Dengan teori seperti ini maka ahli nahwu
mengatakan bahwa huruf tambahan [ada kata “idltiraab” adalah alif saja, maka
alif saja yang dibuang sehingga dalam bentuk tashgirnya menjadi “dluthayribun”.
Sang ahli nahwu lupa bahwa pada kata “idltiraab”
terdapat huruf yang diganti yaitu huruf dlad yang aslinya adalah huruf ta’ maka
semestinya dalam bentuk tashgir huruf gantian dikembalikan ke huruf asalnya yaitu
ta’ sehingga tashgirnya menjadi “Dlutayribun”.
Maka Ibnul Atsir al-Katib berkata :
فَإِنَّ هَذَا لَا يَعْلَمُهُ إِلَّا التَّصْرِيْفِيُّ
Maka sesungguhnya hal ini tidaklah diketahui
kecuali oleh ahli ilmu sharaf. [Al-Mataslus Sa’ir Fi Adabil Katib Was Sya’ir]
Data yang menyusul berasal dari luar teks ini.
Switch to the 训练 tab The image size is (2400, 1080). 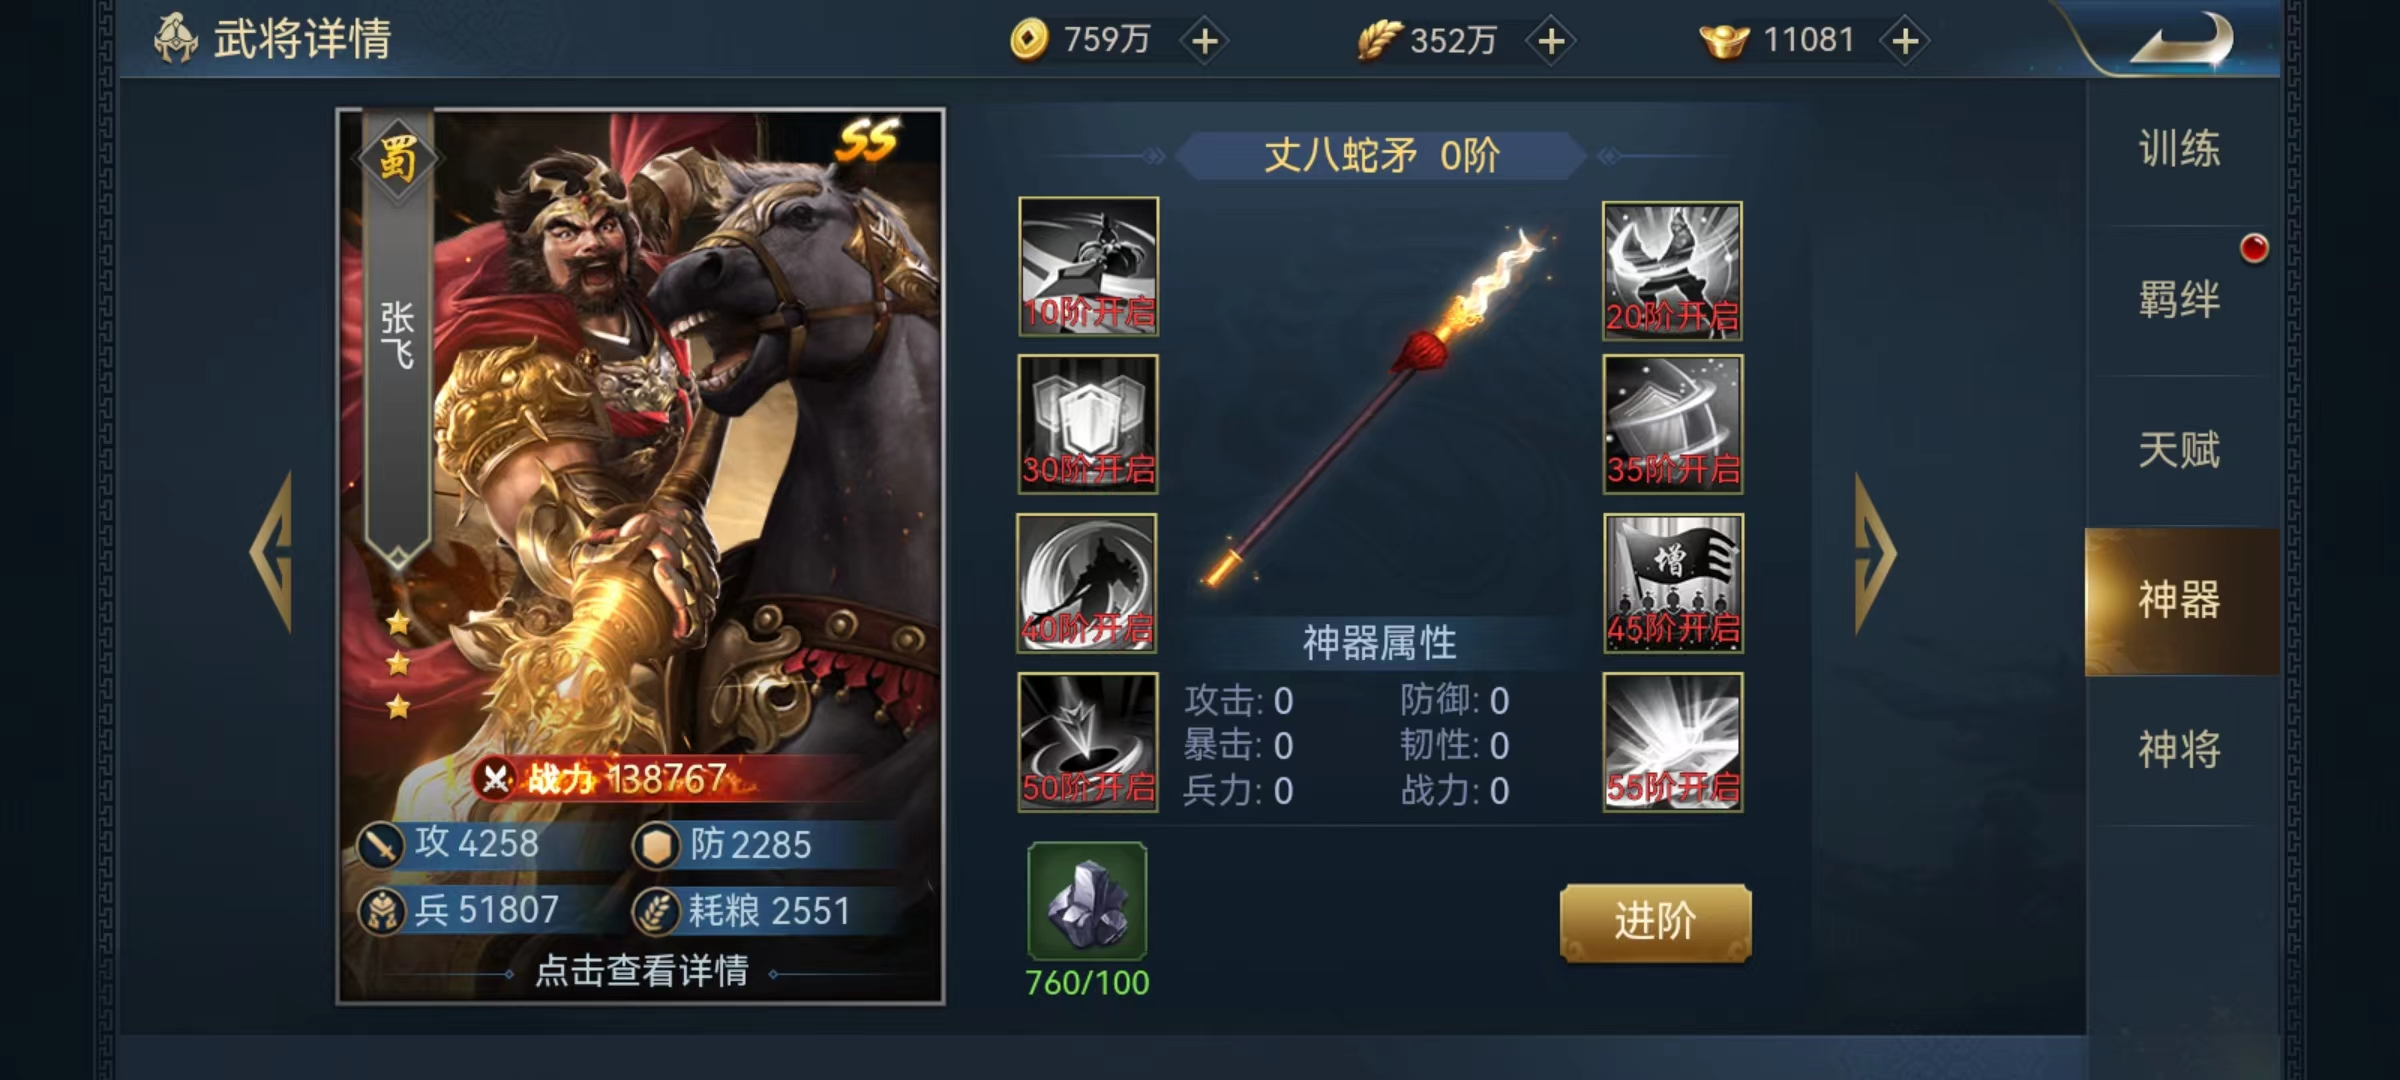2180,150
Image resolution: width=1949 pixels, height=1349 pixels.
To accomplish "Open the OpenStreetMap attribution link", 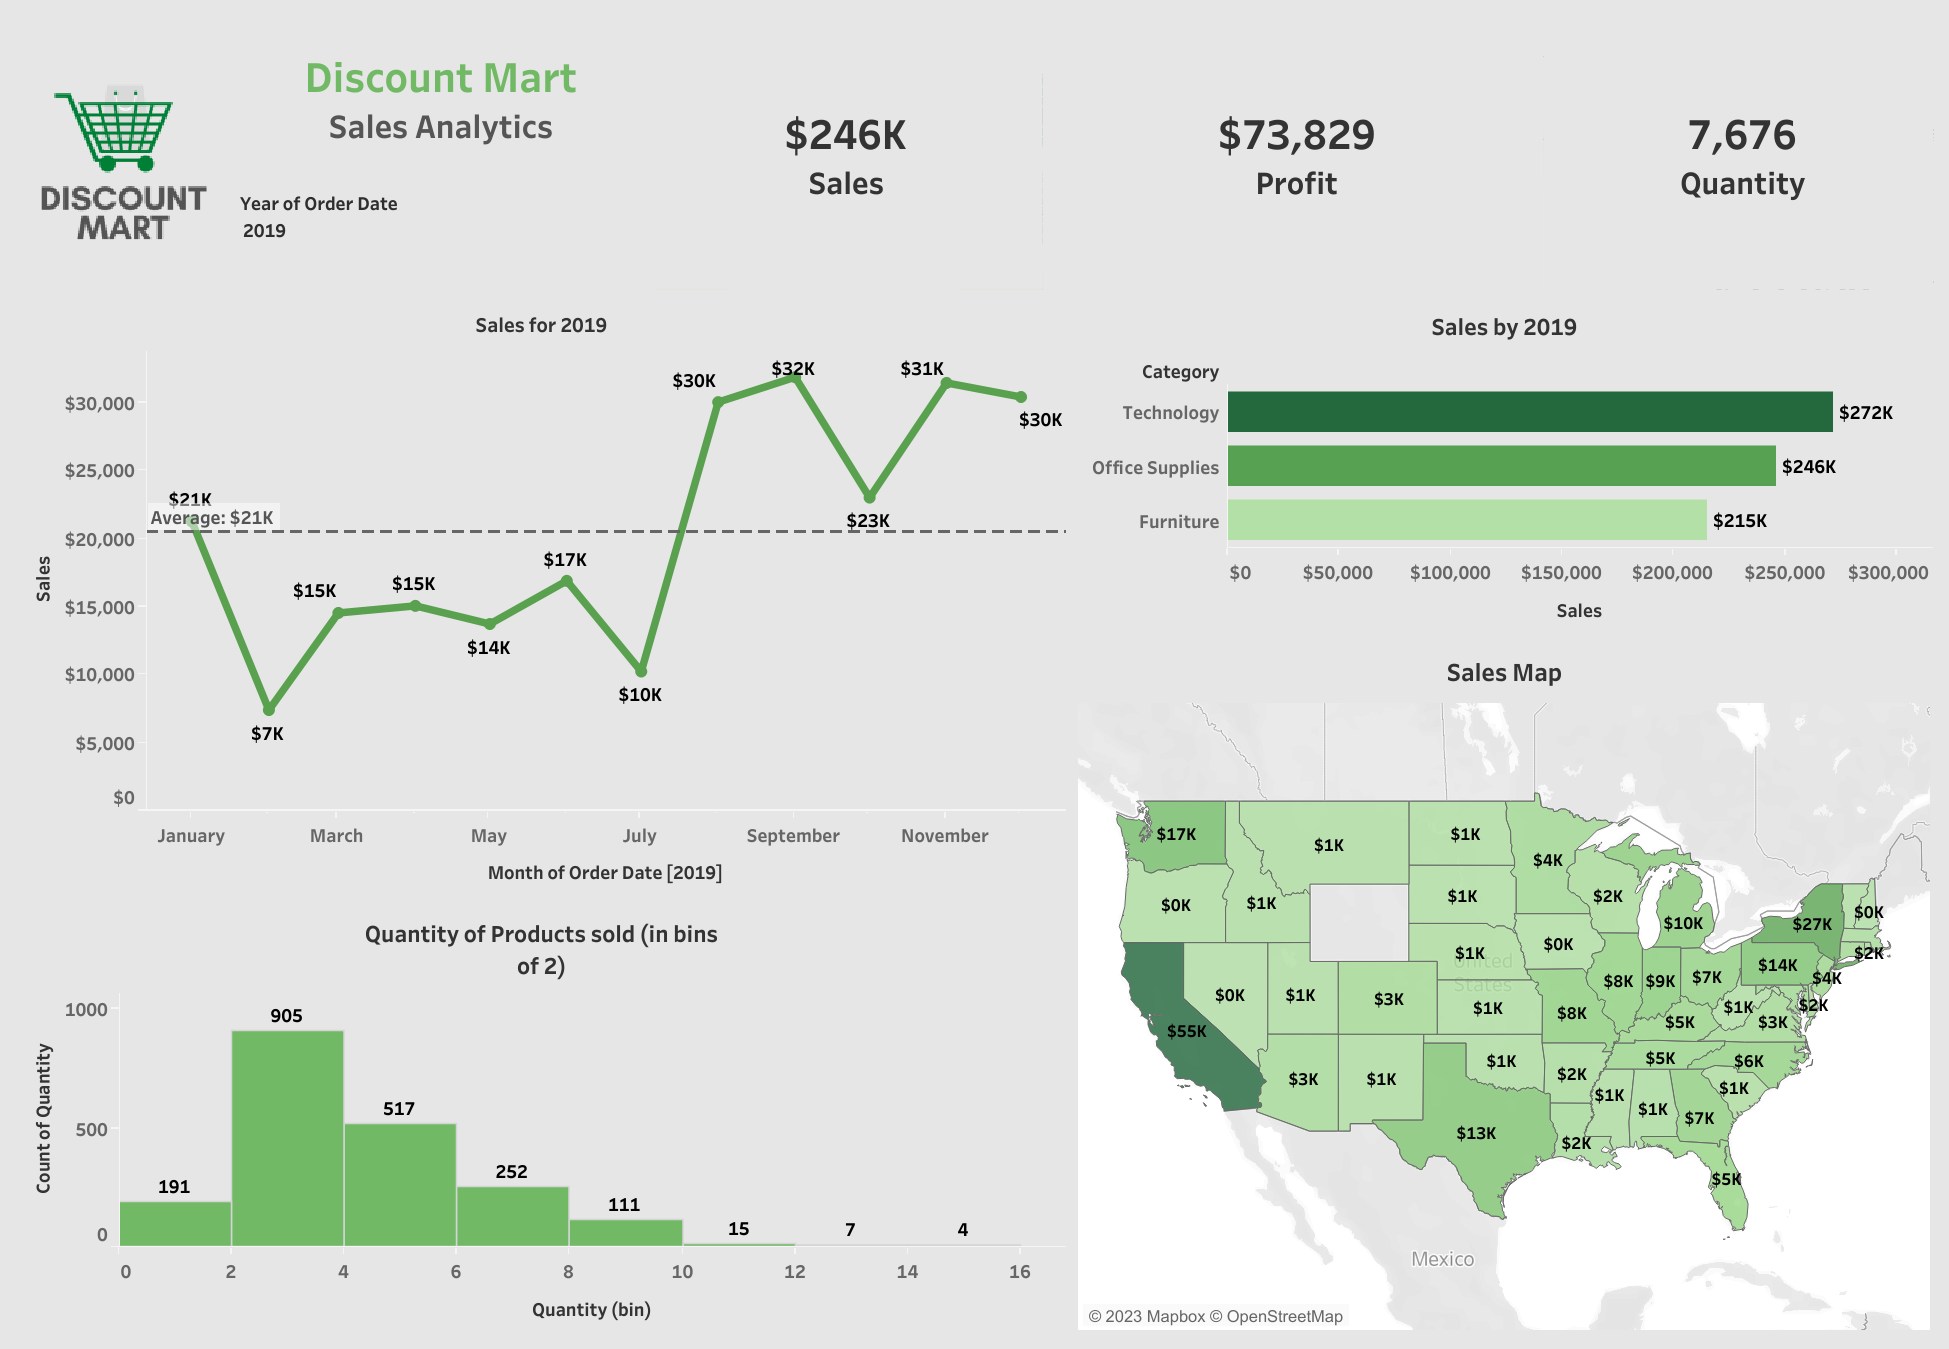I will [1283, 1316].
Az-Zamakhsyari berkata : termasuk contoh bid’ah
(kekeliruan) dalam tafsir adalah pendapat orang yang mengatakan bahwa ayat :
يَوْمَ نَدْعُواْ
كُلَّ أُنَاسٍ بِإِمَامِهِمْ
artinya adalah : “Hari dimana kami memanggil setiap
orang dengan nama ibunya bukan dengan nama ayahnya”.
Karena kata “Imam” pada ayat tersebut merupakan
bentuk jamak
dari kata “umm” (ibu).
Beliau berkata :
وَهَذَا غَلَطٌ
أَوْجَبَهُ جَهْلُهُ بِالتَّصْرِيْفِ، فَإِنَّ "أُمَاً" لَا تُجْمَعُ عَلَى
إِمَامٍ".
Ini adalah kesalahan yang disebabkan oleh
kejahilannya akan ilmu sharaf karena lafadz “Umm” tidak dijamakkan dengan
lafadz “Imam” (namun jamaknya dalaha lafadz “ummahat”). [Al-Itqan Fi Ulumil Qur’an]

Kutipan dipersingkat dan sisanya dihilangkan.